'''

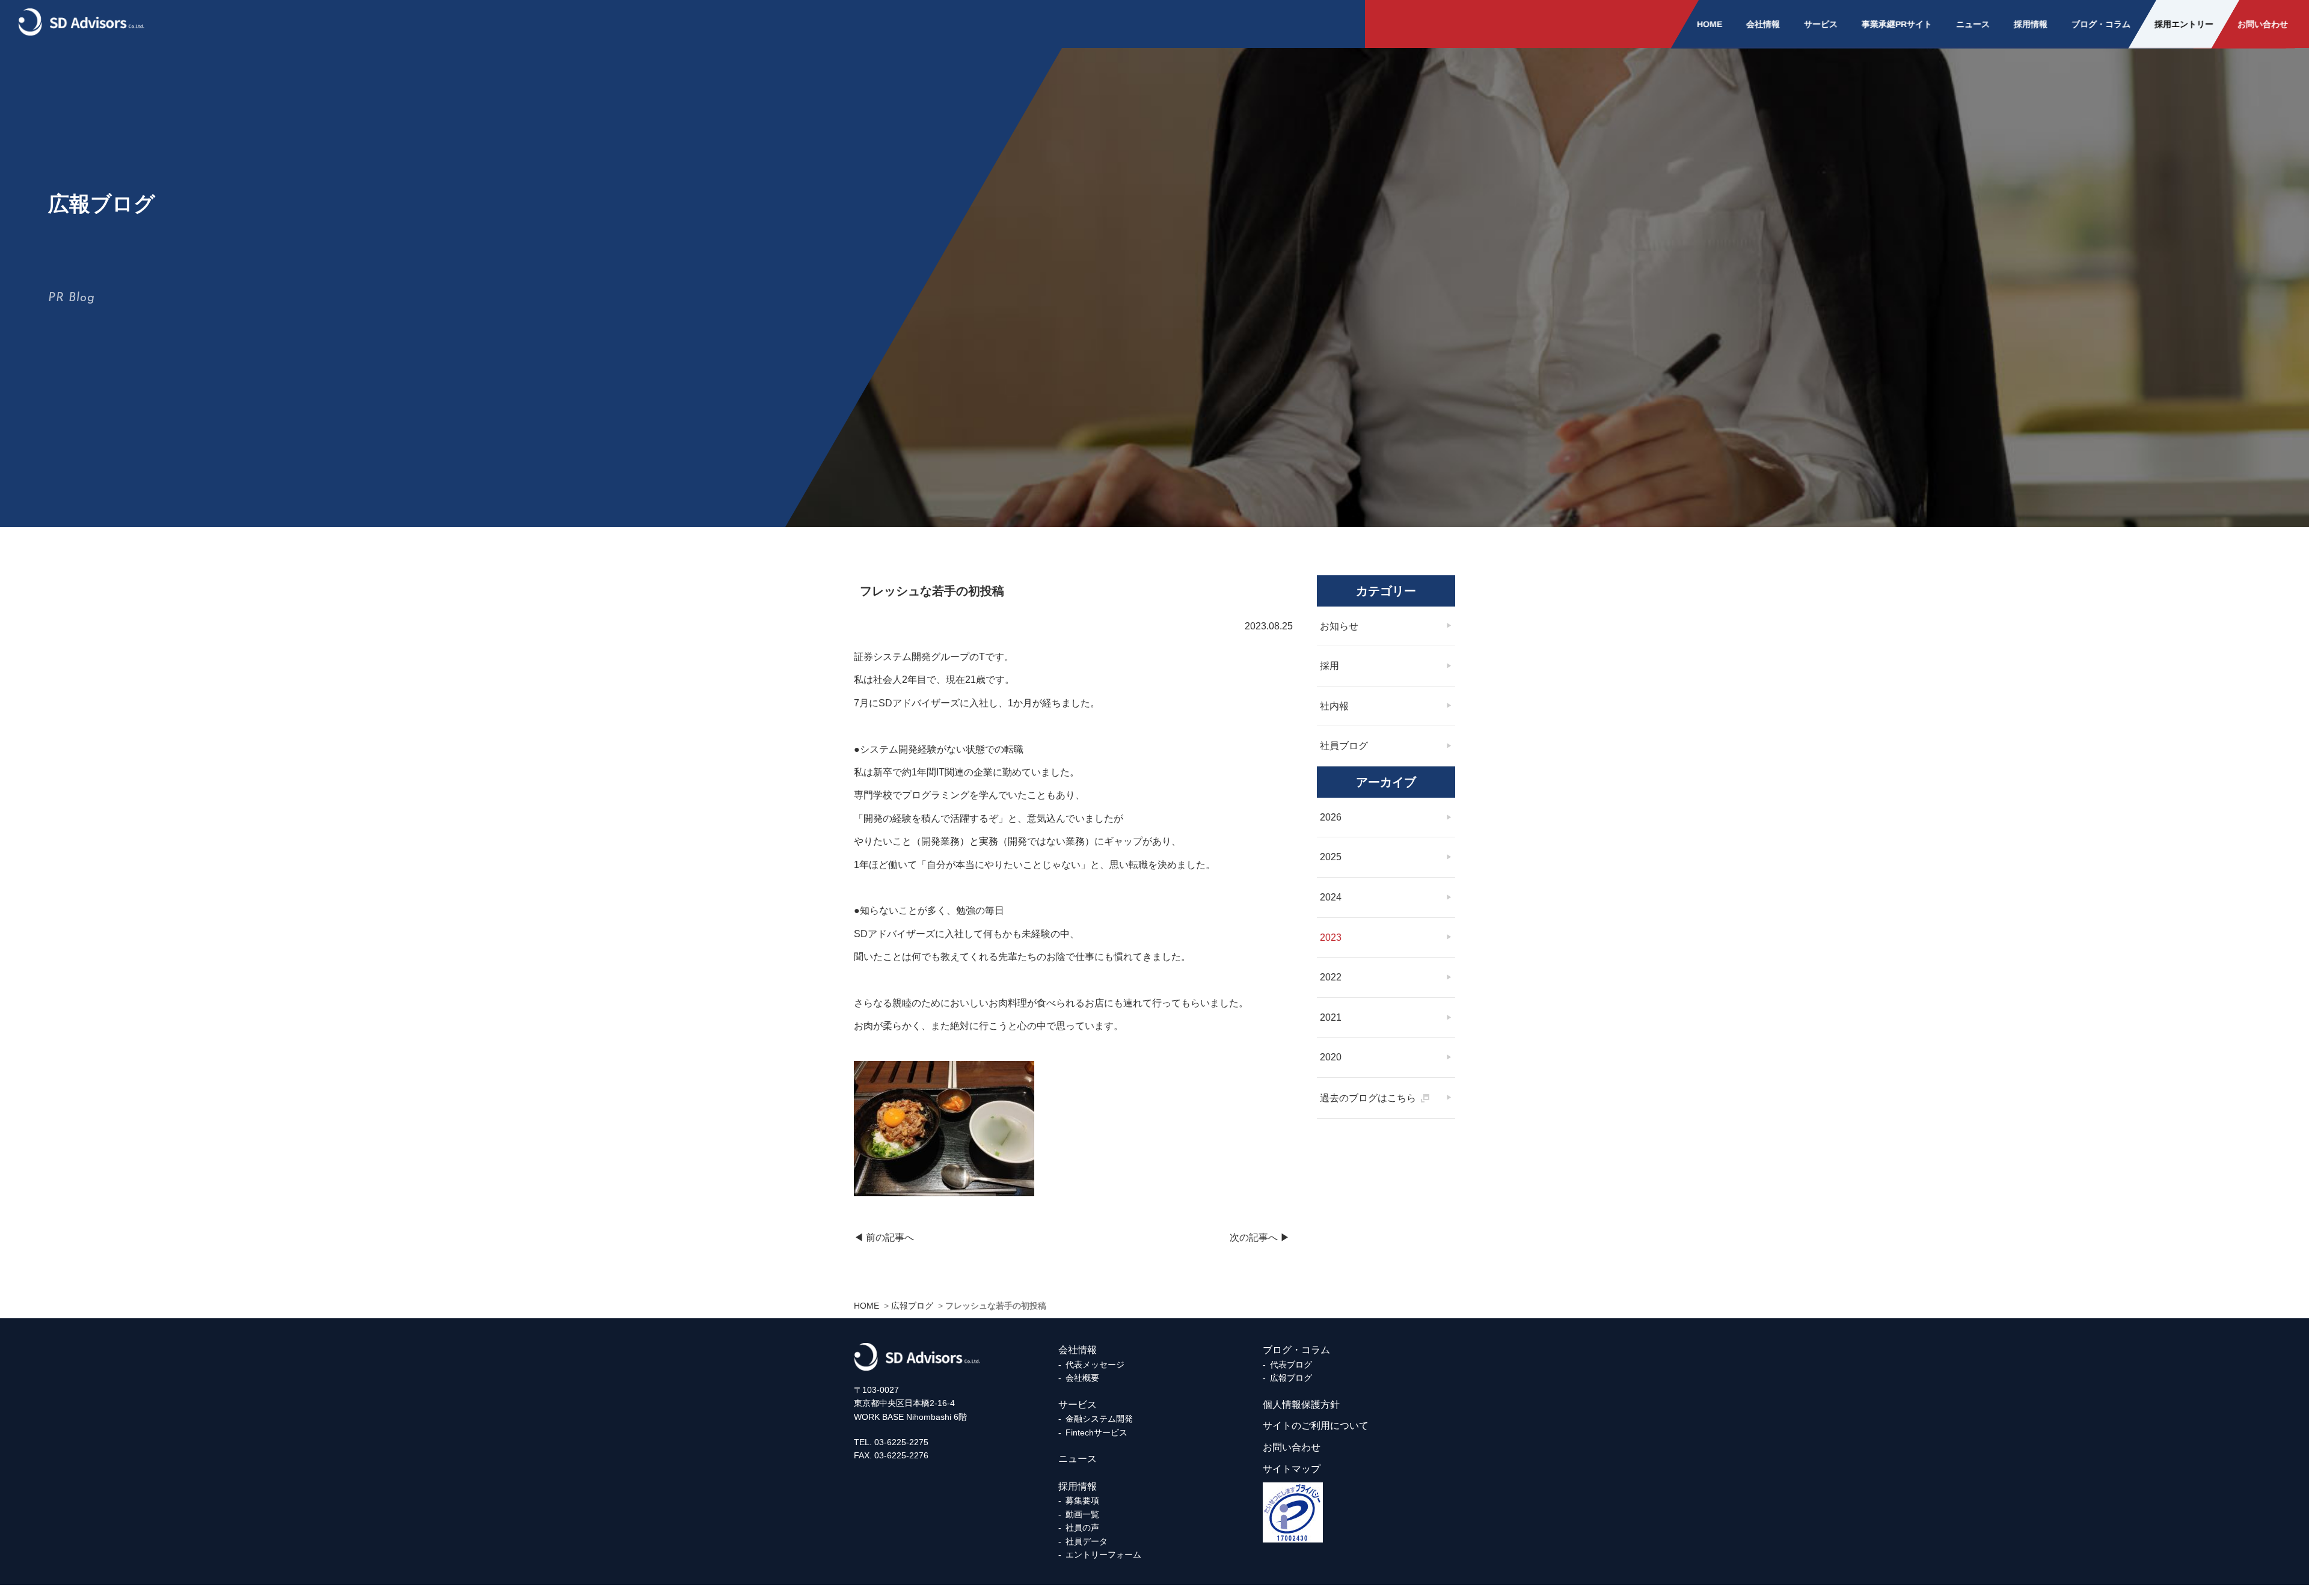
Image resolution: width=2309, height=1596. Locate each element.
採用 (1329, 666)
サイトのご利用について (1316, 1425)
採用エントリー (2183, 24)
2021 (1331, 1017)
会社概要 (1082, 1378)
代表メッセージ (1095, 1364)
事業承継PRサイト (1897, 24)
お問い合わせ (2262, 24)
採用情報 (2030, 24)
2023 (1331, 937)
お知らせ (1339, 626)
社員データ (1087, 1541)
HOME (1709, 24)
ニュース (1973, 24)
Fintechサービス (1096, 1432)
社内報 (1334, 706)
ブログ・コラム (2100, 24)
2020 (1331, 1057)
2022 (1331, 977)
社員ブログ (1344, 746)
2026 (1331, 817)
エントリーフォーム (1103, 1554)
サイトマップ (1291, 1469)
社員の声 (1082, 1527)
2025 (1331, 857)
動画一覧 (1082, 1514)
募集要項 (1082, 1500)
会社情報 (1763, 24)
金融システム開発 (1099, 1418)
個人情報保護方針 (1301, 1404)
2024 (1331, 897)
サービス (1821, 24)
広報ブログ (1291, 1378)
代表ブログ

'''

Work order ▸ Look above for the line holding "HOME (1709, 24)", then set down exactly that line and every line after it up to and including the line holding "サービス (1821, 24)", with nothing else.

Answer to the exercise ▸
HOME (1709, 24)
ニュース (1973, 24)
Fintechサービス (1096, 1432)
社内報 (1334, 706)
ブログ・コラム (2100, 24)
2020 (1331, 1057)
2022 (1331, 977)
社員ブログ (1344, 746)
2026 (1331, 817)
エントリーフォーム (1103, 1554)
サイトマップ (1291, 1469)
社員の声 (1082, 1527)
2025 (1331, 857)
動画一覧 (1082, 1514)
募集要項 (1082, 1500)
会社情報 (1763, 24)
金融システム開発 (1099, 1418)
個人情報保護方針 (1301, 1404)
2024 (1331, 897)
サービス (1821, 24)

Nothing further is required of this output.